Vice Premier He also vowed to uphold the rights of homebuyers to stabilize expectations and the development of the sector, ordering stricter scrutiny of loans and presale accounts that are supervised by the government to prevent misappropriation, according to the official Xinhua News Agency. Zhengzhou is among the Chinese cities grappling with a large number of abandoned or stalled residential projects, with homebuyers seeking either a refund of their down payment or access to their new homes. While urging for more developers to be added to the government’s whitelist, He also requested targeted solutions for projects that have not yet qualified. “The central government has to ensure that, when other key sectors like exports are already recovering this year, the overall economic development trend should not be held back by prolonged property sector distress,” said Li Xuenan, Finance Professor at the Cheung Kong Graduate School of Business.

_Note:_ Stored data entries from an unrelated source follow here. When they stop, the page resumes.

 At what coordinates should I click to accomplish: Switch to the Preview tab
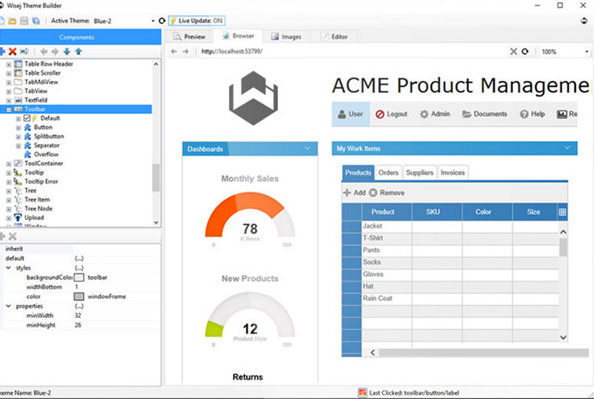point(189,37)
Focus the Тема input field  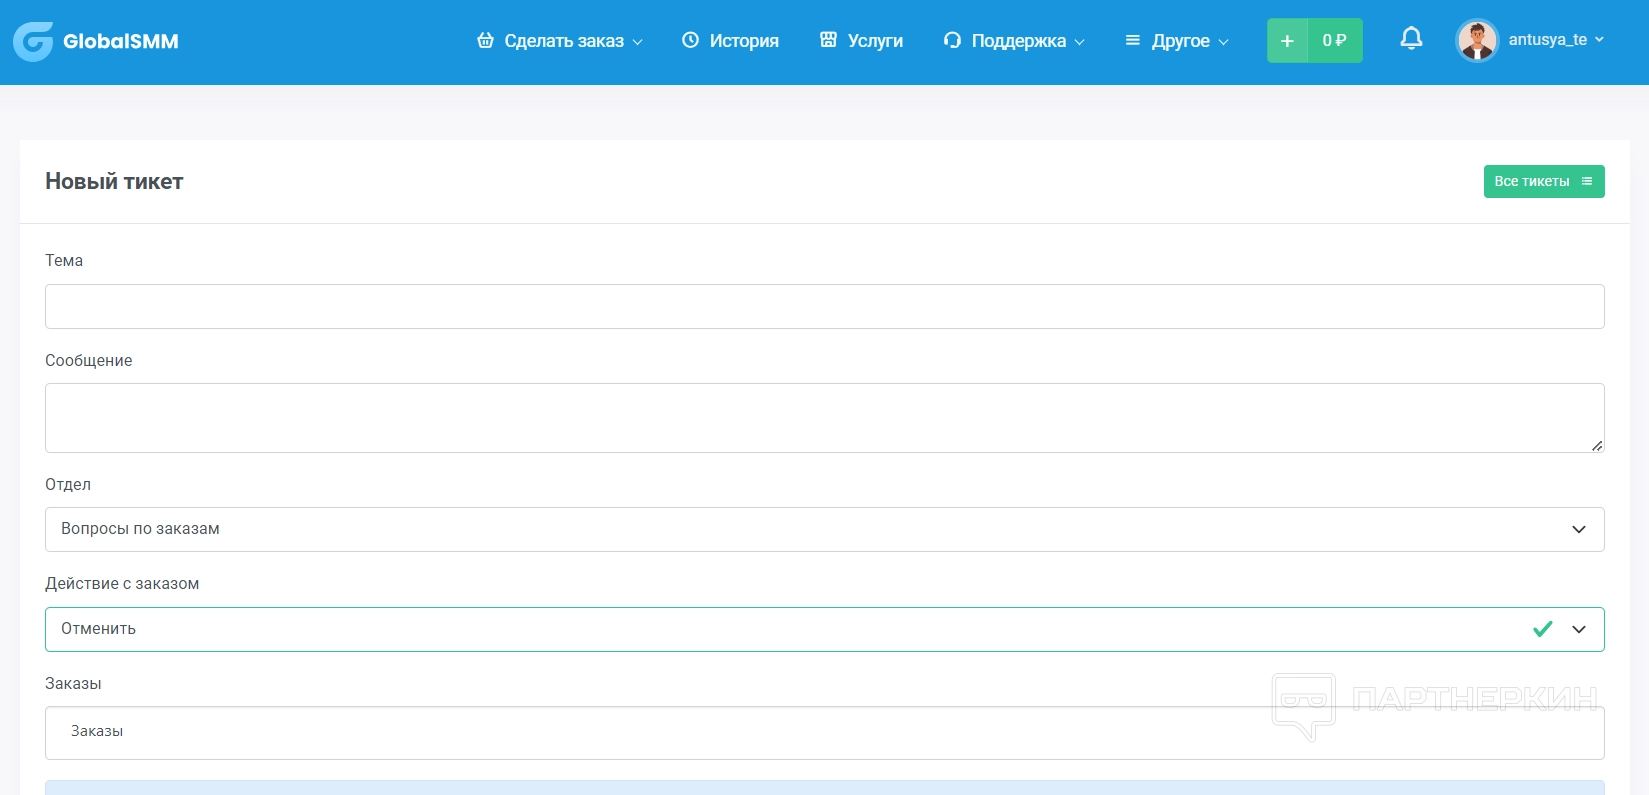824,306
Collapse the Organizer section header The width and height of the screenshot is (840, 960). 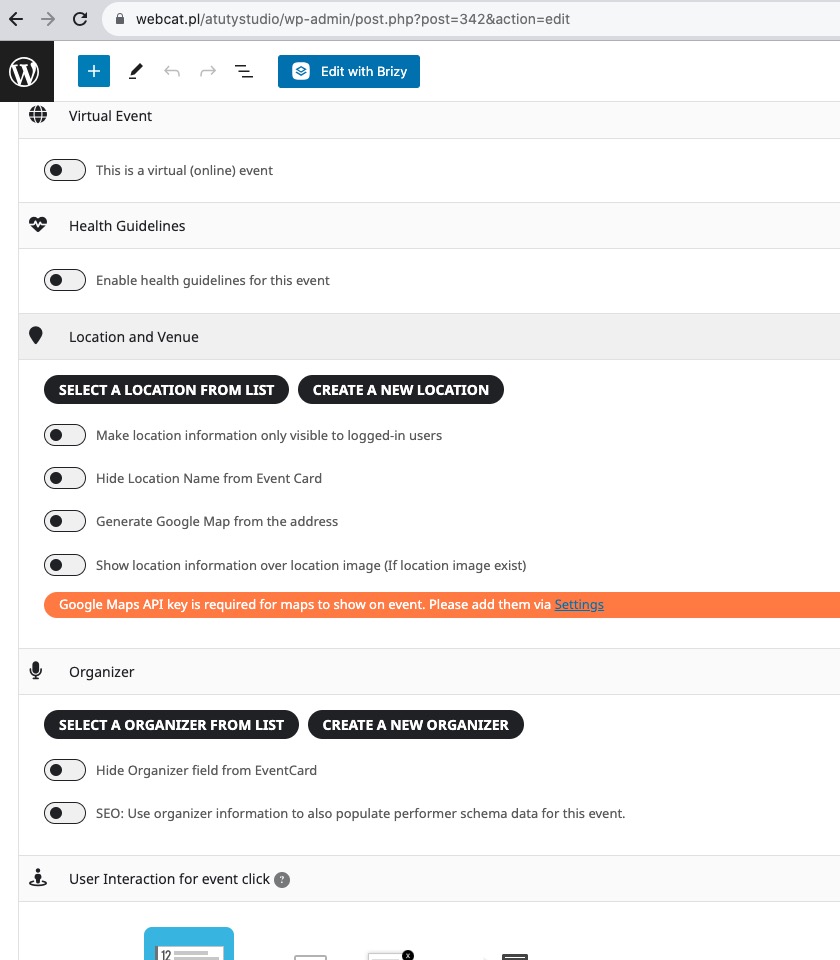(429, 672)
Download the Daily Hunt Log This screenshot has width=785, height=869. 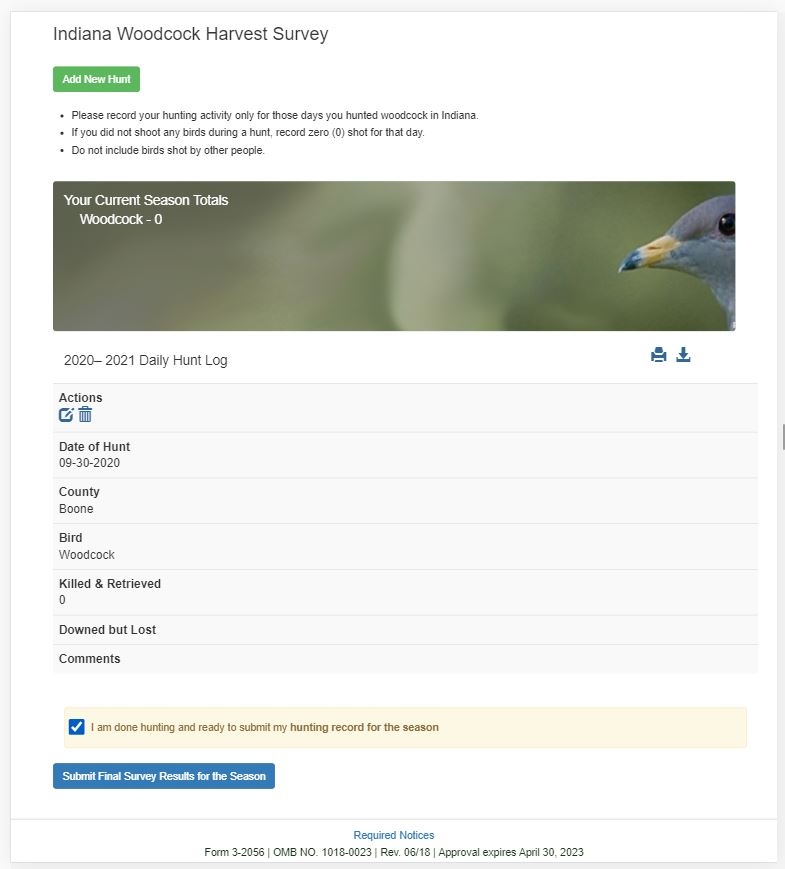(x=684, y=355)
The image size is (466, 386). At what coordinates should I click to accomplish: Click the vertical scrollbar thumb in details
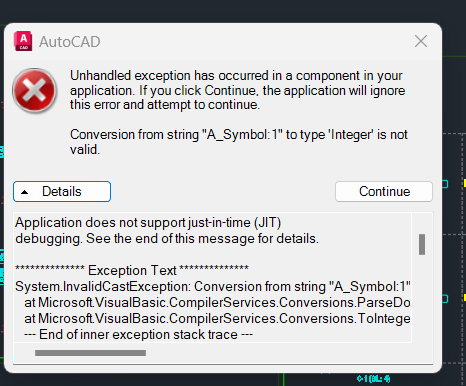tap(422, 244)
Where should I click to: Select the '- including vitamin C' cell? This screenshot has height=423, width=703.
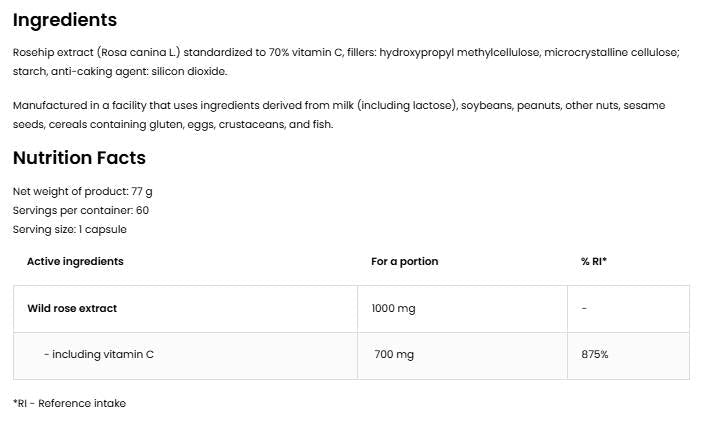[x=98, y=355]
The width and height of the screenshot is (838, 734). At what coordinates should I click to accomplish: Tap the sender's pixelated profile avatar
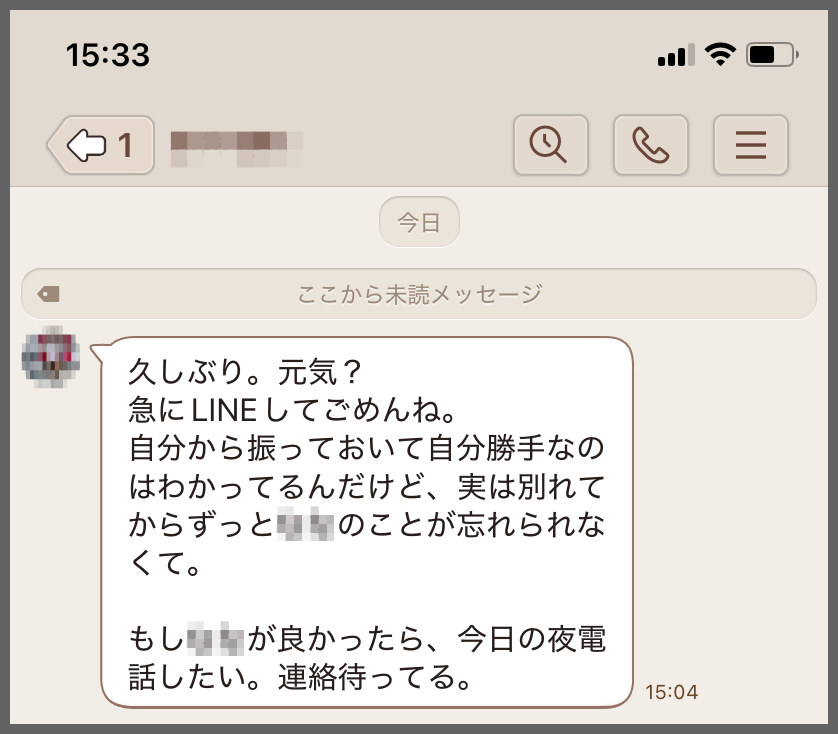pyautogui.click(x=51, y=357)
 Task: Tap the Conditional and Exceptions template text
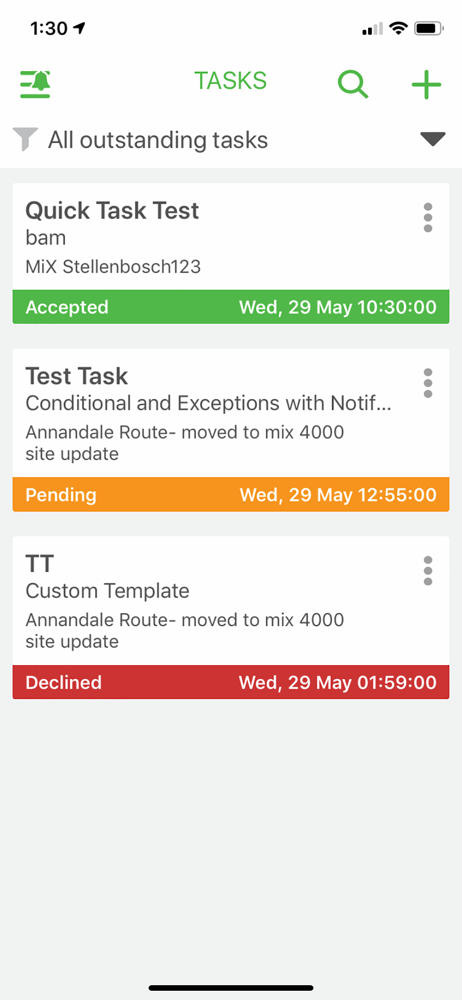coord(208,403)
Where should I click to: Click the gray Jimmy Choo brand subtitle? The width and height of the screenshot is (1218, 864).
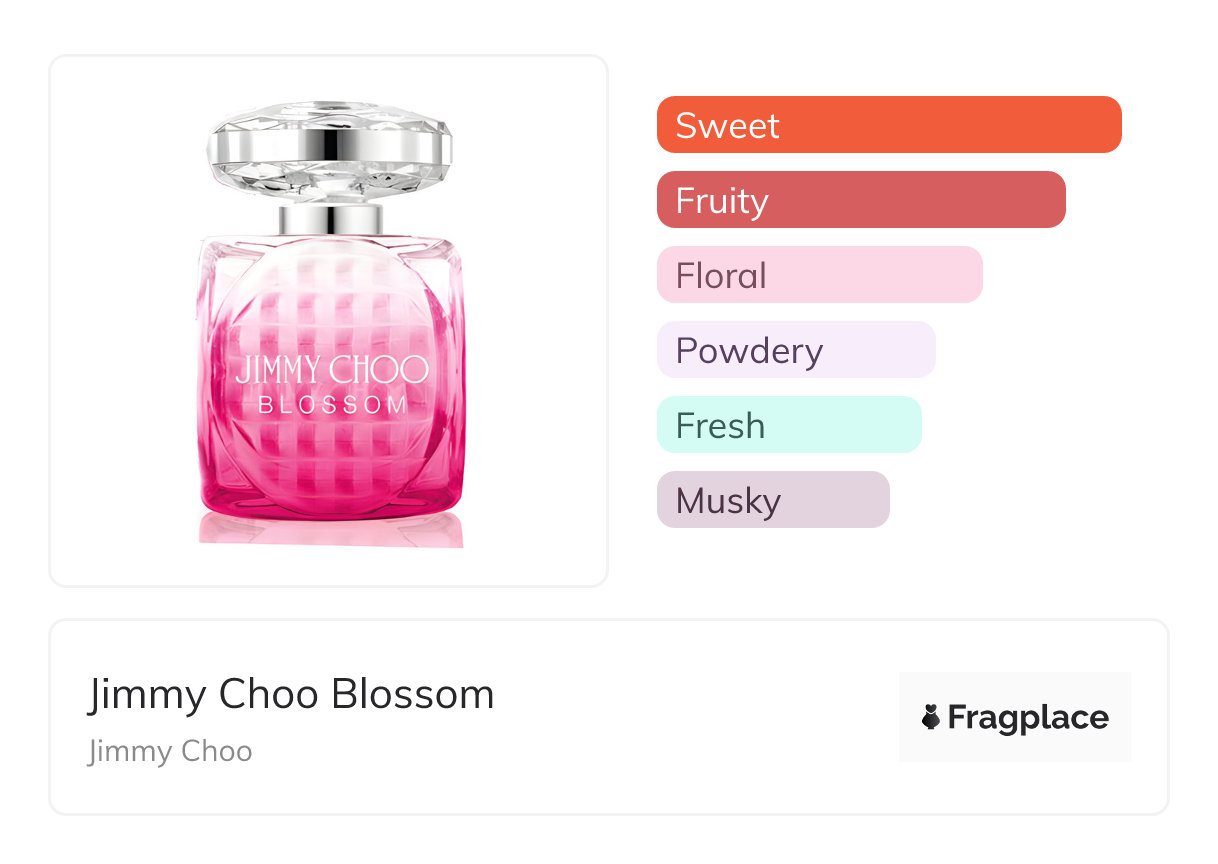pyautogui.click(x=170, y=751)
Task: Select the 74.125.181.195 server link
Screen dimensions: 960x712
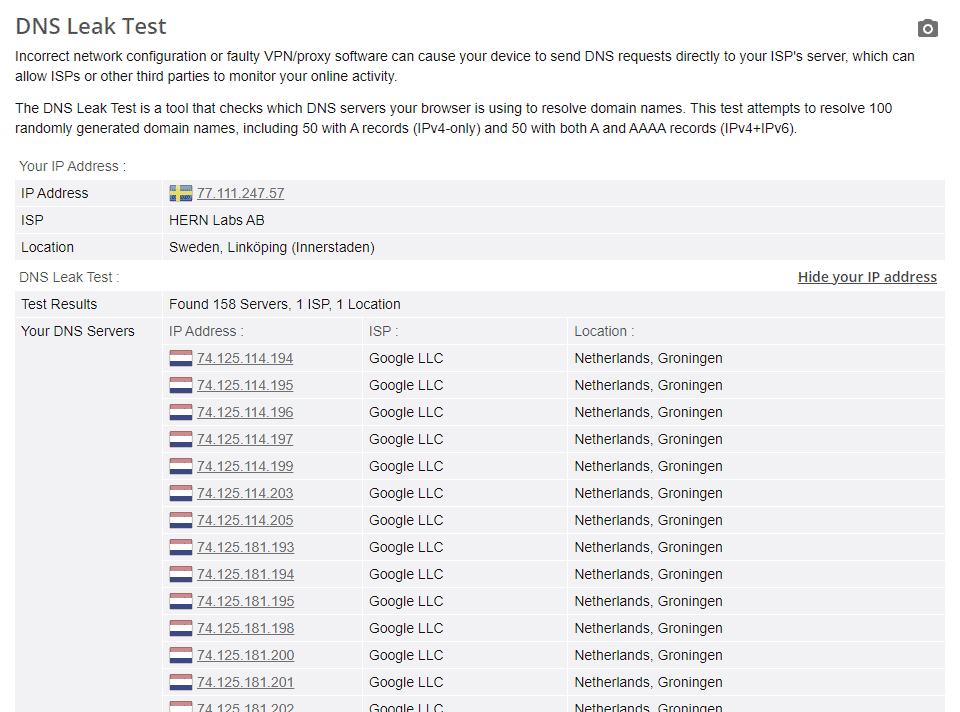Action: pos(246,601)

The world’s second-largest economy is looking for consumption and technology to drive economic growth this year, but such a transition would take time, Li added. “More funding to ensure delivery of new homes also matters to social stability and helping people to spend more,” she said.

The top leadership is anxious to resuscitate the property sector after the pillar industry became one of the biggest drags on the economic recovery amid all-out efforts to attain this year’s growth target of “around 5%”. He’s trip came ahead of the release of a first-quarter GDP figure of 5.3%. Problems facing developers, though, remain, with investment having slumped by 9% year-on-year in combined figures for January and February, contrasting with the 4.2% increase in total fixed-asset investment (FAI). Total home sales also plunged by 29.3% year-on-year to a little over CNY1 trillion in the same period. In 2023, property investment fell by 9.6%, while sales dropped by 6.5%, despite cuts to mortgage and deposit rates. The slowdown also sliced 0.7 percentage points off China’s growth last year, according to the Bank of China (BOC), the South China Morning Post reports.